En attendant, les Baltes et les Nordiques se préparent à tous les scénarios. Car les événements s’accélèrent sur le front russo-ukrainien, mais aussi en mer Baltique. En Ukraine, Joe Biden vient d’autoriser l’utilisation de missiles américains à longue portée (ATACMS) et de mines antipersonnel en réponse à l’envoi de soldats nord-coréens en Russie. En Europe du Nord, la guerre – hybride – s’intensifie aussi. Deux câbles de télécommunication sous-marins ont été sectionnés en mer Baltique à quelques heures d’intervalle au moment exact où un cargo chinois, le Yi Peng 3, commandé par un officier russe, passait par-là. La Navy danoise a arraisonné le navire. L’un des câbles de fibre optique concerné reliait l’Allemagne à la Finlande ; l’autre, la Suède à la Lituanie, où la connexion Internet a été brièvement interrompue. L’épisode rappelle les dégâts causés au gazoduc sous-marin Balticonnector entre l’Estonie et la Finlande en octobre 2023, attribués par Helsinki à “une puissance extérieure”.
“Les activités de sabotage se multiplient en Estonie et dans notre environnement proche”, constate l’ancien patron du renseignement estonien Kaimo Kuusk, aujourd’hui bras droit du ministre de la Défense. “Ce sont habituellement des petits incidents : l’année dernière, la voiture du ministre de l’Intérieur a été vandalisée par des petits malfrats et, de la même manière, des statues sont régulièrement abîmées par des délinquants payés par la Russie.” Ces incivilités s’inscrivent dans le cadre d’une guerre psychologique plus globale. “Il s’agit de générer de l’inquiétude en créant un climat d’instabilité”, explique Jonatan Vseviov secrétaire général du ministère des Affaires étrangères.
Les Russes sont en état de guerre permanent”

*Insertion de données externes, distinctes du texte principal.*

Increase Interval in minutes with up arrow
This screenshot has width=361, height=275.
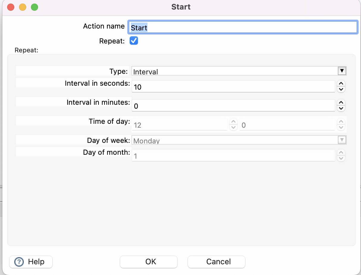341,103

Voisins de la Russie et géographiquement proches de l’Ukraine, les pays baltes et nordiques subissent l’impact direct des initiatives de Vladimir Poutine dans une région qui fait l’objet d’une guerre de basse intensité depuis les années 2010, au moyen de violations de l’espace aérien et, aujourd’hui, de sabotages. Ce n’est pas un hasard si Stockholm vient de rééditer sa brochure de 32 pages, distribuée aux 5 millions de foyers suédois, qui dresse la liste des premiers réflexes et des produits de première nécessité à stocker chez soi en cas de guerre… “Il faut comprendre que les Russes sont en état de guerre permanent, reprend Kaimo Kuusk. Ils sont constamment en train de planifier un conflit quelque part. S’ils gagnent en Ukraine, les Russes cibleront ensuite la Moldavie, première sur leur liste”, prédit-il.
L’Europe du Nord est également dans le viseur de Moscou. En témoigne la réorganisation militaire en cours dans la “région militaire de Leningrad”, selon la terminologie soviétique ressuscitée par Poutine. “Juste derrière les frontières de l’Union européenne, l’armée russe procède actuellement à la modernisation de ses infrastructures en vue d’un renforcement prévu après la fin de la guerre d’Ukraine, explique l’analyste militaire finlandais Tomas Ries.” Cette réorganisation prévoit une augmentation de l’effectif, de 40 000 militaires actuellement à 100 000 soldats pour la prochaine décennie. On comprend mieux pourquoi l’Estonie, de son côté, augmente son budget de défense de 3 % du PIB à 3,7 % (en 2026) et vise à terme l’engagement de la Pologne : 4,1 % du PIB. “Poutine n’a pas varié dans son objectif, rappelle Jonatan Vseviov. Il veut toujours récupérer 100 % de l’Ukraine et redessiner l’Europe avec une zone tampon qui repousserait les frontières de l’Otan là où elles se trouvaient en 1997” [NDLR : avant l’adhésion de tous les ex-pays de l’Est]. Et une fois encore, l’Estonie voudrait qu’on l’écoute.